January inflation eases to 6.62 per cent
January inflation eases to 6.62 per cent
The inflation moderation can raise likelihood that the RBI may cut interest rates further.

New Delhi: India's January inflation stood at 6.62 per cent, slowest since November 2009 and lower than December's 7.18 per cent. The inflation number has hit its lowest level in more than three years.

"If the moderation in inflation continues and core inflation stays around the level recorded in December 2012, there is a likelihood that the RBI may cut interest rates by another 25 basis points in the mid-quarter policy review in March 2013," Aditi Nayar, senior economist at ICRA Ltd, had said.

Asia's third-largest economy has been hamstrung by weak capital investment and flagging consumer demand. A series of government policy U-turns and a slowdown in the rate of implementing key industrial and infrastructure projects have added to investor gloom.

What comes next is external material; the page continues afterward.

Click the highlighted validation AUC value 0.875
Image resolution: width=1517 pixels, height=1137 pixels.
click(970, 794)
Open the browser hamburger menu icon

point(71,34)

Economic growth is likely to be just 5 per cent in the fiscal year ending in March, according to a government forecast issued last week, a sharp fall from the near double-digit growth rates of the mid-2000s. The slowing growth is a major worry for the Congress-led coalition government as it gears up for a general election due by May 2014.

Worried about the deepening economic slump and encouraged by a slowing trend in inflation, the Reserve Bank of India (RBI) cut interest rates for the first time in nine months in January. But it warned that the room for further monetary easing was limited unless inflation and a high current account deficit improved by more than expected.

India's current account deficit hit an all-time high of 5.4 per cent of gross domestic product in the July-September quarter and is widely expected to widen further in the subsequent quarter on falling merchandise exports. "Prior to reducing the policy rate in January, the RBI had indicated the current account deficit in the December quarter may exceed the level seen in the second quarter.

So, if the Union Budget indicates no major slippage as compared to the revised targets for the fiscal deficit and core inflation does not display an uptrend, we expect the RBI to cut the policy rate in March," Nayar said. Finance Minister P Chidambaram will present the 2013/14 budget on February 28.

Slowing growth has prompted several G20 economies to embark on looser monetary policies, which have lessened the value of their currencies and raised the spectre of competitive currency devaluations. India, in contrast, stands as an outlier, grappling with both flagging growth and high inflation.

Prime Minister Manmohan Singh's failure to improve India's power supply, fast-track stalled tax reforms and speed up environmental clearances and land acquisition for new projects has hit capital investments, which are on track to hit at least a five-year low this financial year.

Slowing economic activity is also constraining resources for the government's flagship welfare programmes. It has also made it tougher for Chidambaram to trim a swollen fiscal deficit that has put the country in danger of losing its investment grade credit rating.

With very little resources at its disposal to cut the fiscal deficit -- among the widest in major emerging economies -- the government is resorting to deep spending cuts, which are further clouding near-term growth prospects. Chidambaram can ill afford to offer any expensive pump-priming measures in the budget.

The government has launched a slew of initiatives since September 2012 that included opening retail and aviation sectors to more overseas investments, cutting budget-busting fuel subsidies and delaying tax changes that threatened to deter capital inflows. While local stock markets have rallied in response to those steps, there are few signs that the measures have boosted economic activity thus far.

Industrial production unexpectedly shrank for a second straight month in December, casting doubt on the government's view that the economy is showing signs of recovery. Output has grown in just three of the last nine months.